OECDは「大学間の競争ができるよう、中央政府の役割を再調整(事実上の縮小)すべき」と勧告した。教授評価と卒業生の就業率の公開、外国大学の設立などで大学間の競争を拡大させてこそ、大学の競争力を高めることができるというのだ。ところが国内では、「大学平準化運動」という公約を掲げた教師が先週、全国教職員労働組合(全教組)の新しい委員長に当選した。金振杓(キム・ジンピョ)教育副首相は、「内申成績の反映率を高めて修学能力の比重を減らすように」と、大学の学生選抜に口を挟むのに慌しい。
東亜(トンア)日報は4月1日に創刊86周年を迎え、競争力のある外国大学を現地取材した「小さいが強い大学」シリーズを始めた。ここに紹介される予定であるシンガポール国立大学の施春風総長は、「学生選抜を含めて大学運営に制約があれば、世界舞台で有数な大学と競争し難い」と述べた。

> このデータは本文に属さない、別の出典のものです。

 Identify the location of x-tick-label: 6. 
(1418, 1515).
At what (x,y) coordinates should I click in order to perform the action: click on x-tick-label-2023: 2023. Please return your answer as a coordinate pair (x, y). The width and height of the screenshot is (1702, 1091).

世界はより優秀な人才を、より優秀な大学に行かせるための中等教育改革にも拍車をかけている。米国は「留年防止法」を通じ、学生たちの成績が振るわない中高校の制裁に出た。「教育強国」に数えられるフィンランドも、校長と教師に学生個々人の学業成就に対する責任を負わせている。中等教育の質は教師の質と努力にかかっているからだ。先週、米ハーバード大学は「闘争的な教員労組が教育をだめにする」とし、教師の賃金を学生の学業成就度によって差をつけて支給し、無能な教師を辞めさせ、学校間の競争を促進させなければならないという報告書を提出した。
同じ時期に、韓国の新しい全教組委員長は教員評価及び教員構造調整の阻止、授業時数の減縮などを闘争の目標に掲げた。韓国の教師と学生を、競争解放区で暮すことができるようにしようという話だ。そのようになれば、教師は既得権を享受できるだろうが、大韓民国が世界の遅進児に墜落することは時間の問題だ。
さらに深刻な事は、現政権の教育政策が全教組とほぼ同じだという点だ。教育ポピュリズム(大衆迎合主義)を叫ぶ政府と全教組の国が、「教育強国、人才立国」になれるだろうか。本紙の世論調査の結果、国民4人のうち1人が、機会さえあれば教育移民をしたいと回答したことも、教育に対する危機意識のためだ。
海外ですでに失敗とされている社会主義的な教育政策で、未来の競争力まで崩壊させることは国民に対する罪悪だ。教育先進国はもちろん、中国やインドにも立ち遅れる前に、自立と競争を重視する教育政策に転換しなければならない。